According to the nomination letter, Johnson is being honored for “significant advancements in the area of physics and society both in the public domain and among policymakers, involving the application and implementation of new physics on the topic of complex systems and networks.”

Neil Johnson UM College of Arts and SciencesThe APS also awarded Johnson its Joseph A. Burton Forum Award, which the society bestows on scholars for their outstanding contributions to the public understanding or resolution of issues involving the interface of physics and society. Johnson will receive a $3,000 monetary award when society members formally present him with the Forum Award, which recognizes the many scientific contributions of Joseph Burton, APS’ treasurer from 1970 to 1985.

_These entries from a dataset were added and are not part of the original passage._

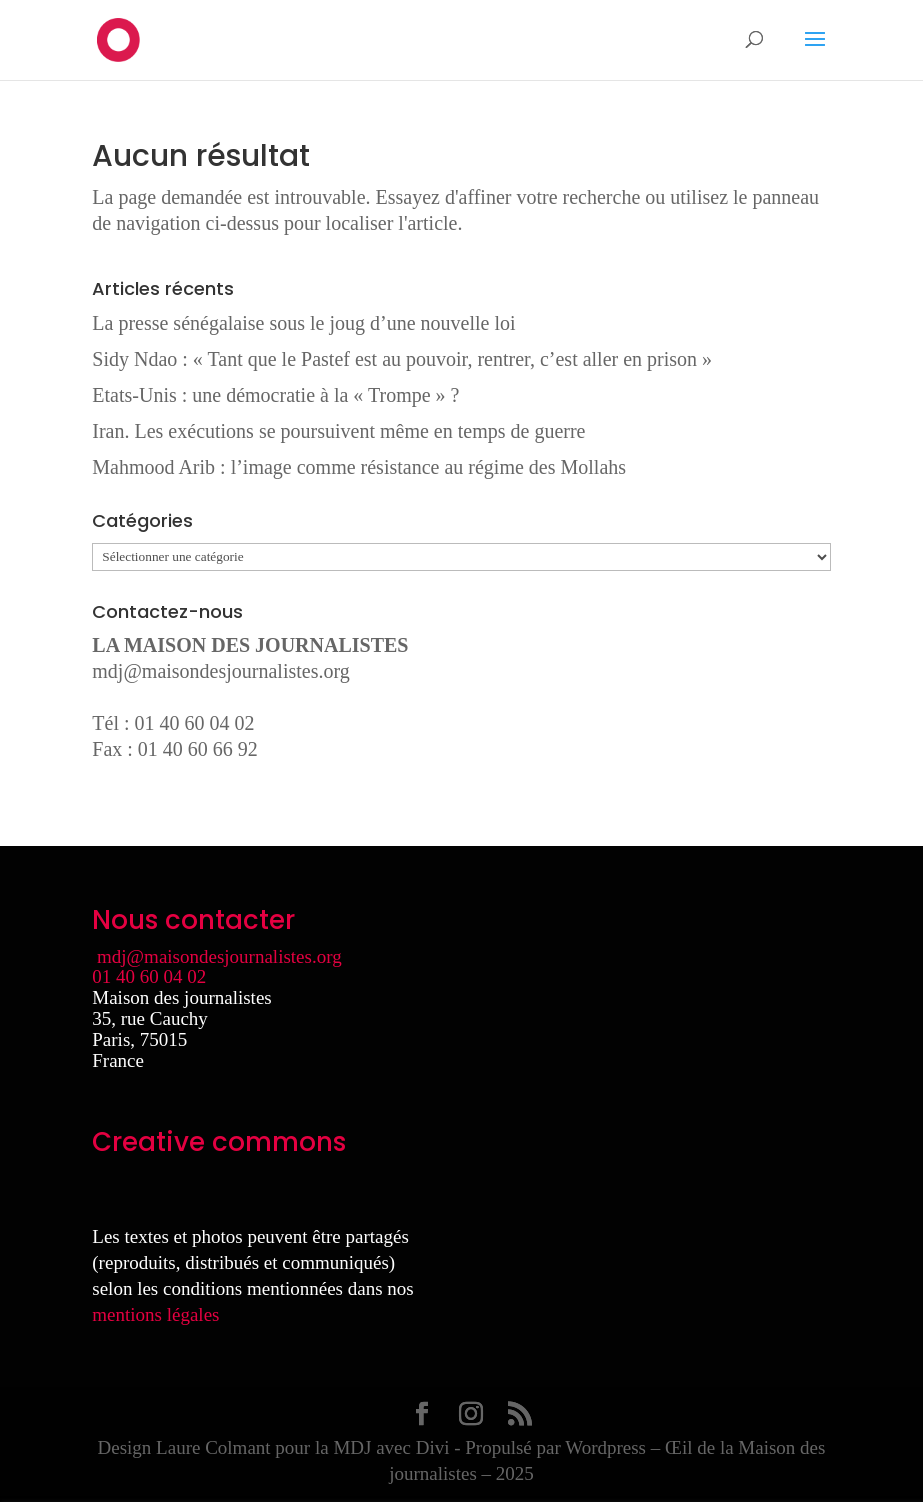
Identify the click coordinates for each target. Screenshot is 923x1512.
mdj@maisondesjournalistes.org (220, 671)
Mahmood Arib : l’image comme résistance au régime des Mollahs (359, 467)
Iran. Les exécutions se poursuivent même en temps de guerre (338, 431)
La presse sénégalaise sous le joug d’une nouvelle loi (303, 323)
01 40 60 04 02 (149, 976)
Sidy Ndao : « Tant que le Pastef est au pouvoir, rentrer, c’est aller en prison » (402, 359)
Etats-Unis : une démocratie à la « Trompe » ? (275, 395)
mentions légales (155, 1314)
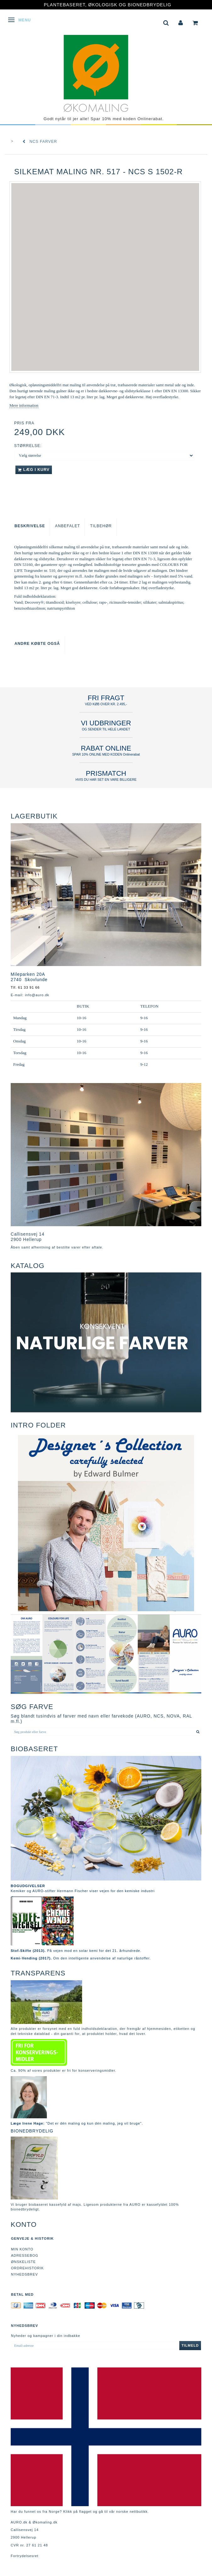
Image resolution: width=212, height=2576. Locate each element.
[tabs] (166, 22)
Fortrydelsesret (24, 2556)
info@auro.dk (37, 995)
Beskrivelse (29, 526)
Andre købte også (37, 643)
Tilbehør (101, 526)
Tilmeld (190, 2345)
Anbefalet (67, 526)
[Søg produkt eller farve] (198, 1731)
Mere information (23, 405)
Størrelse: (28, 446)
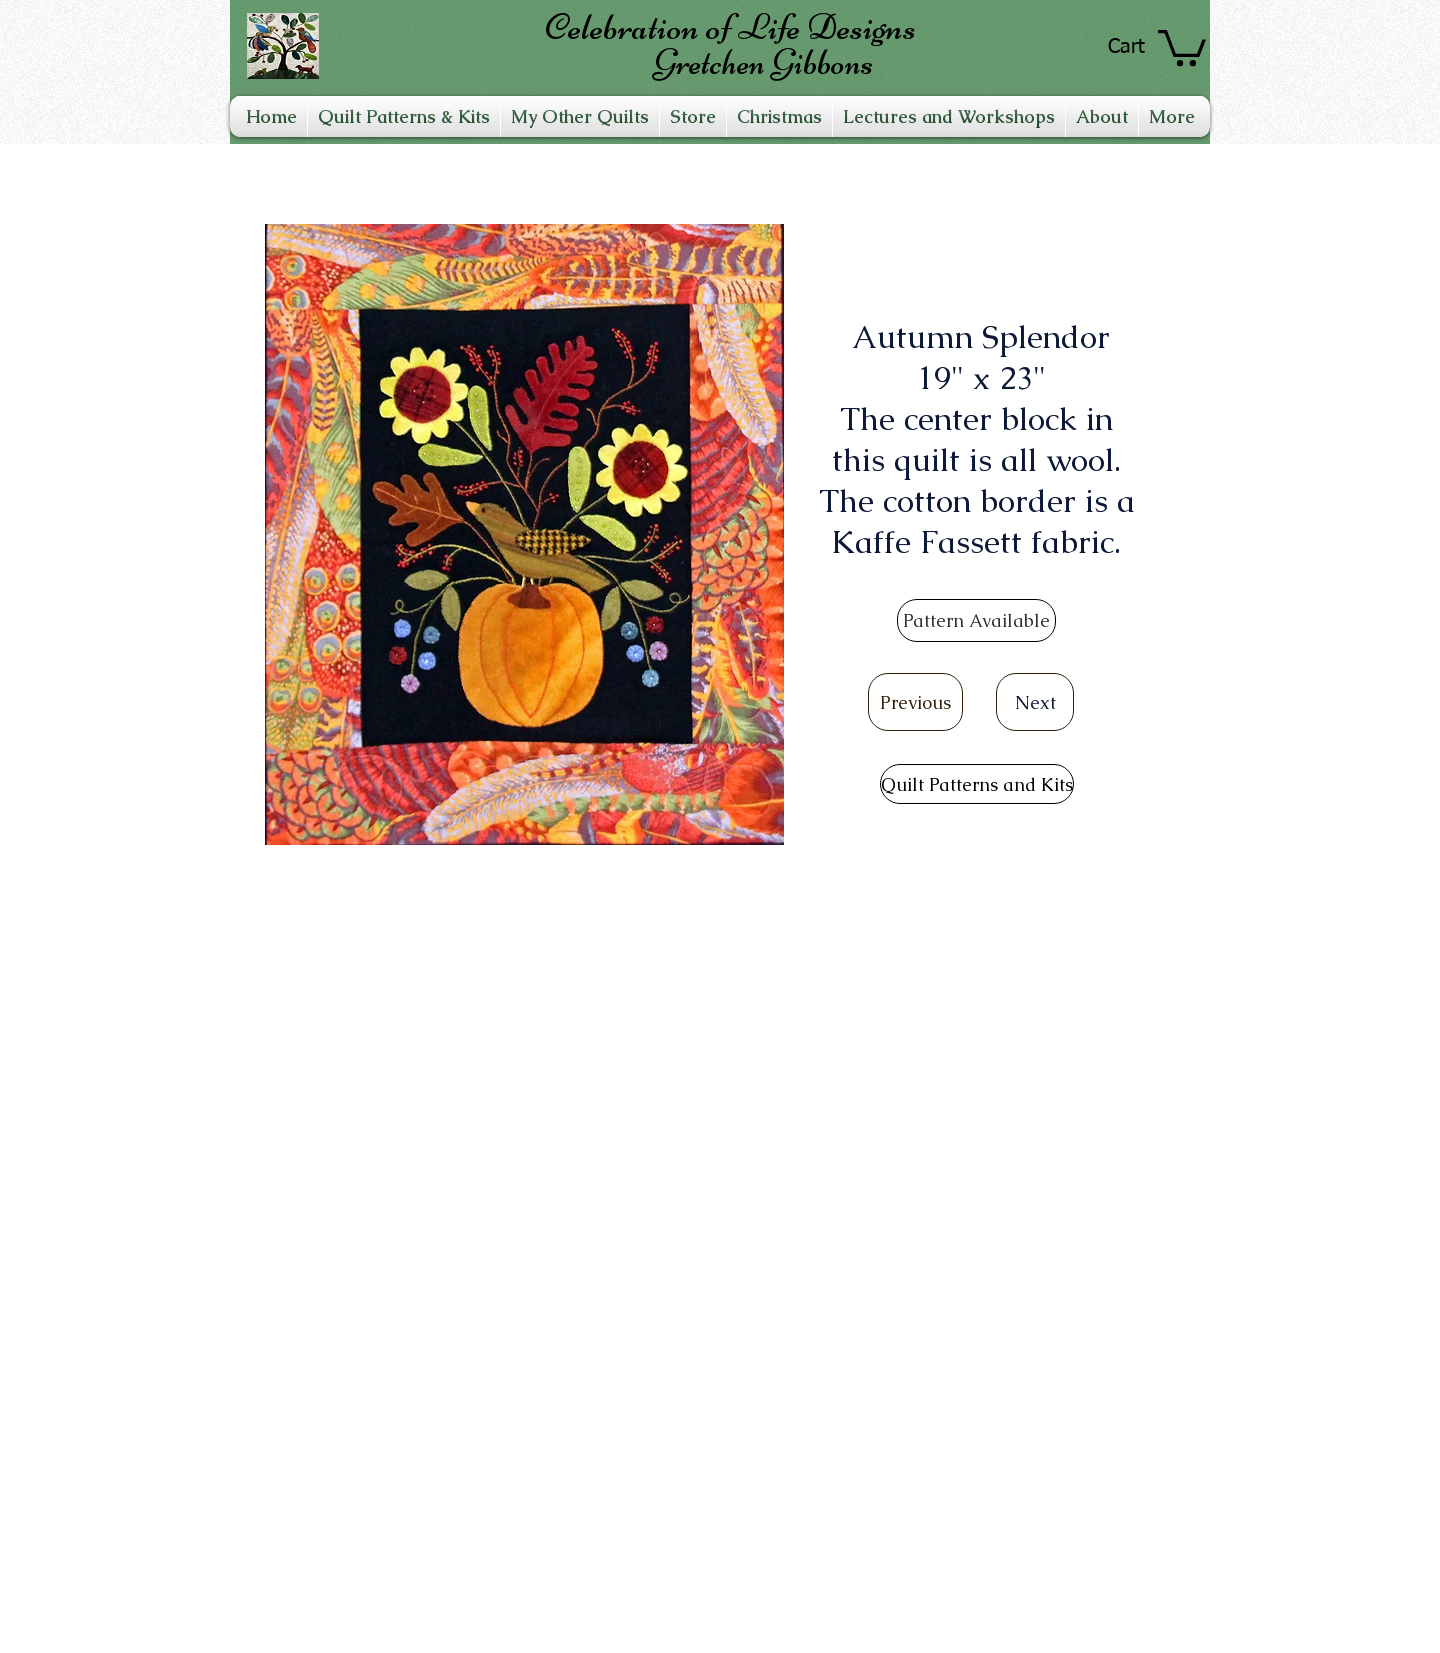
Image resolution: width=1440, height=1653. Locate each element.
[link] (1182, 46)
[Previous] (915, 702)
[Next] (1035, 702)
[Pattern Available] (976, 620)
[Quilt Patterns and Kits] (977, 784)
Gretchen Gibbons (763, 62)
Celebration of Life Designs (730, 27)
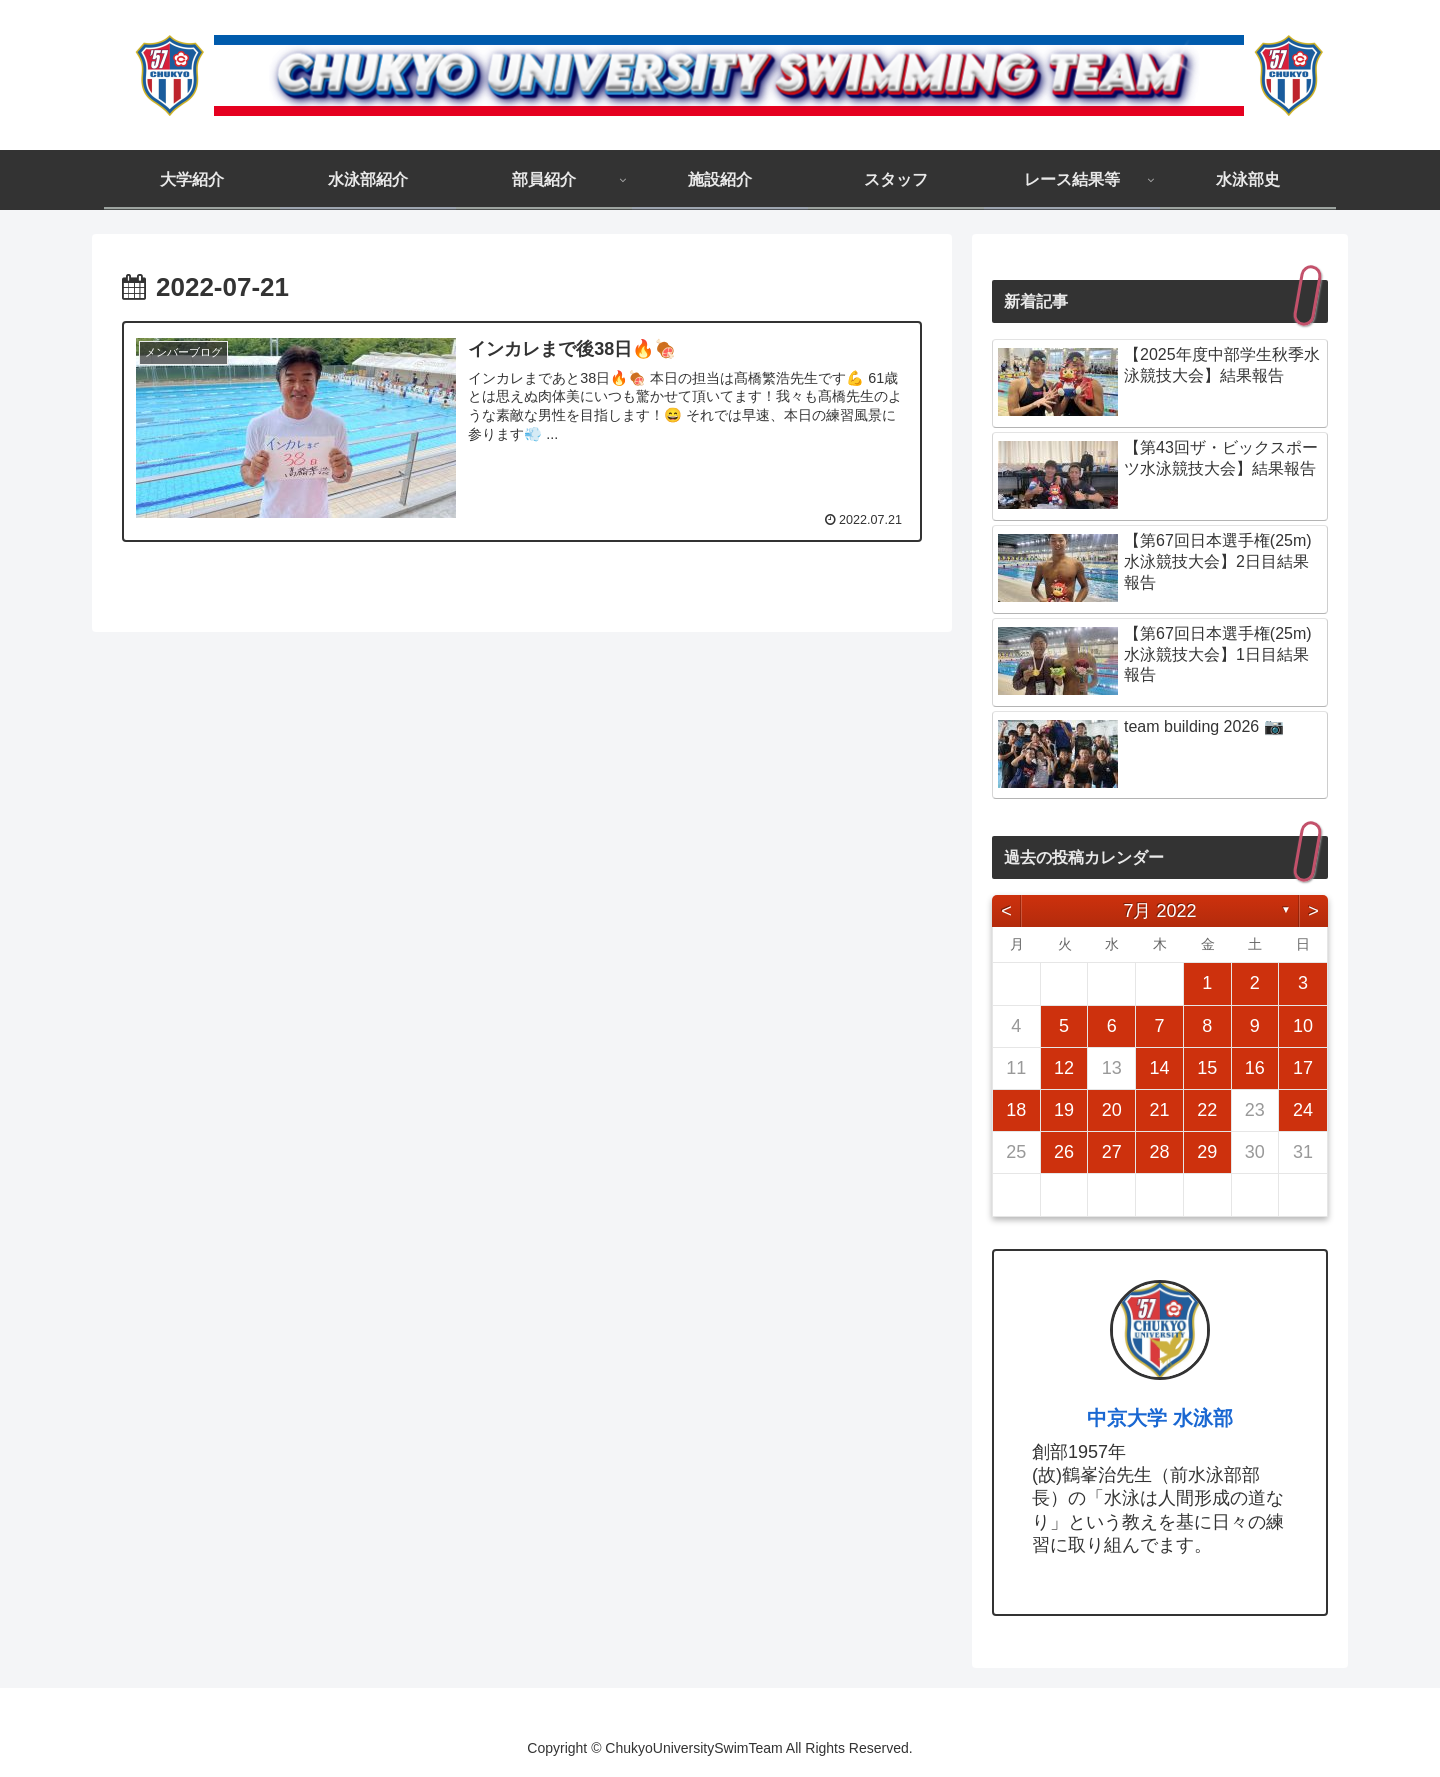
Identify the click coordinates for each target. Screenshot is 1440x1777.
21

Johnson credited both the award and fellowship to UM's vision for fostering problem-based interdisciplinary research by its faculty, both within the College of Arts and Sciences and beyond. “I am so pleased that the international physics community is now embracing a broader scope for physics that will help attract more students and increase the wider relevance of the subject,” he said.

Johnson’s expertise focuses on the physics of collective behavior and emergent properties in complex real-world systems—from the physical, biological, medical, social and financial domains. In addition to his core physics research in the area of smart materials, energy harvesting and cyber-physical systems, Johnson has recently analyzed the role women play in extreme networks, such as terrorist groups, and how infinitesimal delays in electronic stock exchange data can affect networks that operate quicker than the blink of an eye.

He currently leads an interdisciplinary research group studying the collective behavior of physical, biological, medical, social, and financial systems.